When to actually pick each one
Pick CSV when:
- You are exchanging data with a non-technical partner who opens files in Excel.
- The data is small (under a few hundred MB) and human review matters.
- A tool you cannot change only accepts CSV.
Pick JSON (or JSON Lines) when:
- Events have a flexible or evolving structure with many optional fields.
- You need to keep the original payload exactly as it arrived (audit, replay).
- It is the native shape that an API emits, and you want to land raw before transforming.
Pick Parquet when:
- The data lives in a data lake and gets queried by analytics engines (BigQuery, Athena, Spark, DuckDB, Snowflake).
- The dataset is large (anything above a few GB).
- You have a stable schema.
- You care about cost (in BigQuery and Athena you pay per byte scanned, and Parquet directly reduces that).
Common mistakes interviewers want you to name
- Storing analytical data as CSV in S3. The bill is silently 5x higher than it needs to be.

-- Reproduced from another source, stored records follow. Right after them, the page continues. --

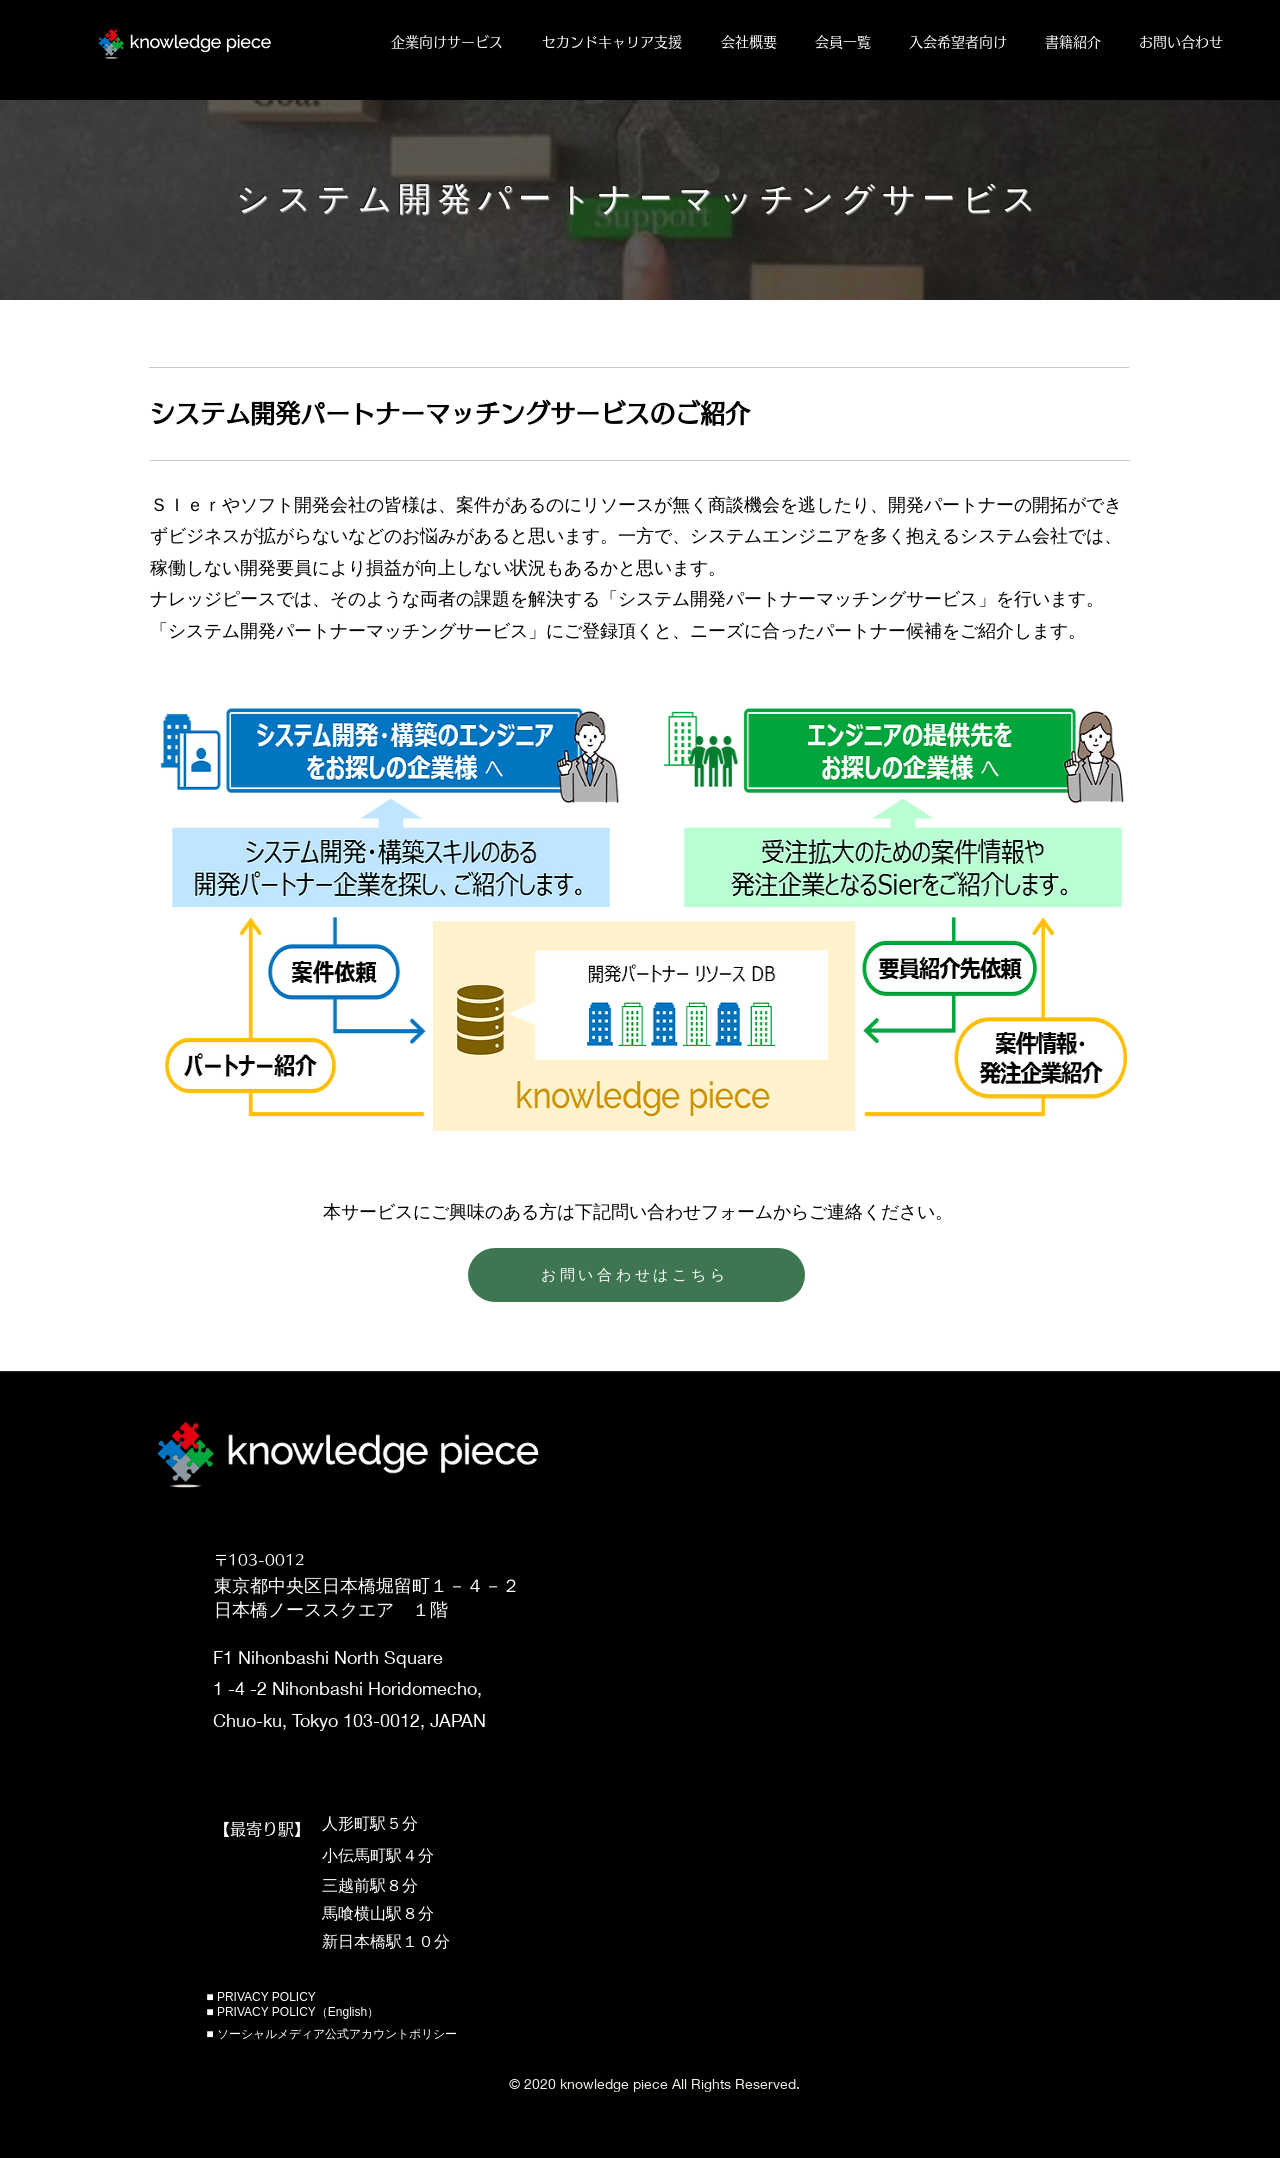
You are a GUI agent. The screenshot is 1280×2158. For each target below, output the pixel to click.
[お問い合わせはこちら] (636, 1275)
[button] (451, 42)
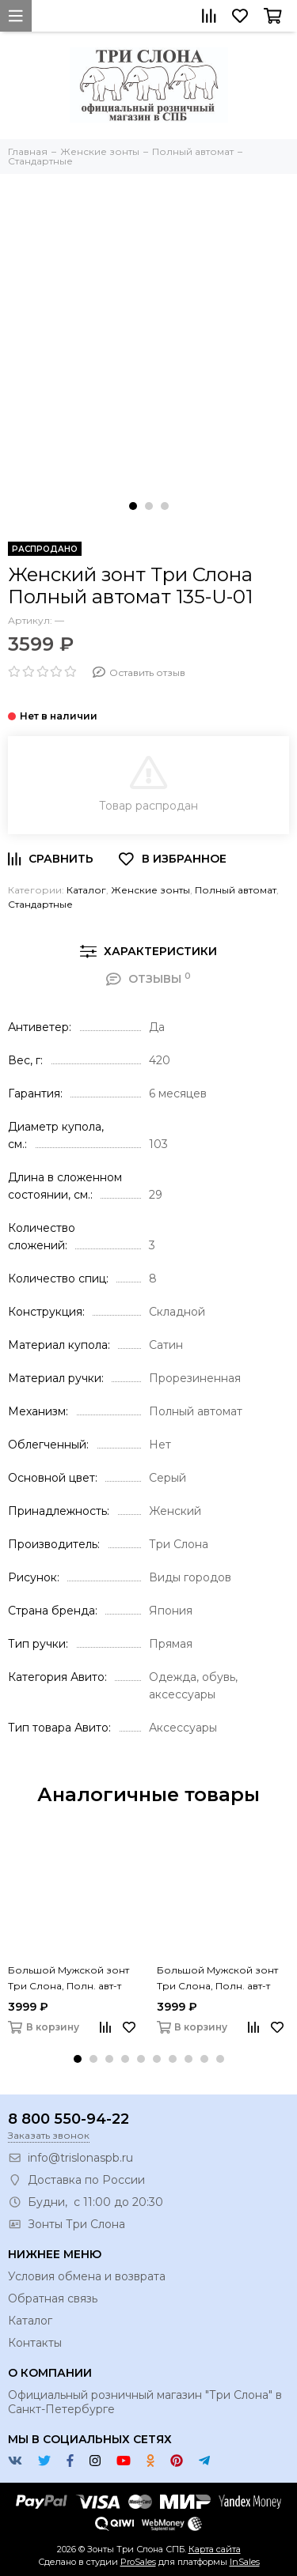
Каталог (86, 890)
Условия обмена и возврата (87, 2276)
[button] (133, 506)
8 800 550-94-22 (68, 2119)
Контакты (35, 2343)
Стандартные (40, 904)
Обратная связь (52, 2298)
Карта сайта (214, 2549)
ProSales (138, 2561)
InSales (245, 2561)
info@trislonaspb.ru (80, 2158)
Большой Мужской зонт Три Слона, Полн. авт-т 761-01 (68, 1979)
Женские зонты (150, 890)
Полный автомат (235, 890)
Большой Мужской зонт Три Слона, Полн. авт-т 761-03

- Writing tiny Parquet files (a few KB each). The columnar advantage is lost, and the engine spends most of its time opening files. Aim for files in the 128 MB to 1 GB range.
- Parquet for tiny dataframes in code. The reader/writer overhead can be slower than CSV at small sizes.
- Choosing JSON for “future flexibility” and never actually using the flexibility. Pay the cost forever for no benefit.
- Mixing types across rows in JSON. A field that is sometimes a string and sometimes a number breaks every consumer that tries to declare a schema.
Bonus follow-up the interviewer might throw
“How do Parquet and ORC compare? Or Avro?”
- ORC is also columnar, came from the Hive ecosystem. Very similar to Parquet, slightly better compression sometimes. Parquet won on adoption outside Hadoop.
- Avro is row-based binary with an explicit schema. Excellent for streaming (Kafka loves Avro) and for write-heavy workloads, but bad for “read 2 columns out of 50.”
A common pattern in real teams: Avro on the wire (Kafka events), Parquet at rest (data lake). You convert as data lands.